▶ **What is expected**: What is needed is each line of the data below that holds the string "computer".

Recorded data
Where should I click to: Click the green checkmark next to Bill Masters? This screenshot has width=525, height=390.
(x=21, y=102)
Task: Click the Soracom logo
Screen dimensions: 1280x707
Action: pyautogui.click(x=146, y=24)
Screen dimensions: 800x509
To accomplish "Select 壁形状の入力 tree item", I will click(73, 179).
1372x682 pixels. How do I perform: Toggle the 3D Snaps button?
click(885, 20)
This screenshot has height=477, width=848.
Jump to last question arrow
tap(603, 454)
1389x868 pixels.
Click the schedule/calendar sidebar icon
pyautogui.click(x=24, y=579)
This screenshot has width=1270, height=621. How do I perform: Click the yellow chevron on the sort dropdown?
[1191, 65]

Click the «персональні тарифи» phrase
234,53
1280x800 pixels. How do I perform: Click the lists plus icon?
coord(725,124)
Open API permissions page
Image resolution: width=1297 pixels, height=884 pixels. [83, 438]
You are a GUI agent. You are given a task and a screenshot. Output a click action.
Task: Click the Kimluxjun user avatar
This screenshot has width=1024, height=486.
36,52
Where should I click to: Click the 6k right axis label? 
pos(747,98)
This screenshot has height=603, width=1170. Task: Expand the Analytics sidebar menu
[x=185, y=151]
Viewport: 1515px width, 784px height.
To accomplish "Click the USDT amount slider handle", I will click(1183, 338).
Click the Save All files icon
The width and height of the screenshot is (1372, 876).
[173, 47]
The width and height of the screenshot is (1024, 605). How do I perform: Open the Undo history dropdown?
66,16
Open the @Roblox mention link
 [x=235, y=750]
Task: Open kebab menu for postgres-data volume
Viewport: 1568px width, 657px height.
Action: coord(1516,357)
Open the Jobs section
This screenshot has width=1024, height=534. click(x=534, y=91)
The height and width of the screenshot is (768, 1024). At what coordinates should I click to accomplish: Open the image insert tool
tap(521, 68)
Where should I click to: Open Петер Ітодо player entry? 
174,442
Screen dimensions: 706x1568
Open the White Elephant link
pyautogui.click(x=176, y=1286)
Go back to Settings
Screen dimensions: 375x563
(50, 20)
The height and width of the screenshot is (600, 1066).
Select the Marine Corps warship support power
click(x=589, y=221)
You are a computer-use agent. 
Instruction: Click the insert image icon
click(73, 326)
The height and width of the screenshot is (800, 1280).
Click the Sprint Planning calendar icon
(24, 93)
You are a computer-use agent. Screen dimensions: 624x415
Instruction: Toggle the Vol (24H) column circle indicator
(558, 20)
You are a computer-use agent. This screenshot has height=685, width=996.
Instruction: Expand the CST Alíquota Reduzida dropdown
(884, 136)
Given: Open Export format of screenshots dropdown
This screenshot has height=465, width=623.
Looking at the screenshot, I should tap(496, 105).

▶ **Reply**:
You are a computer-use agent. 
You are a computer-use agent. Screen dimensions: 624x415
You are a computer-use agent. This screenshot has height=685, width=996.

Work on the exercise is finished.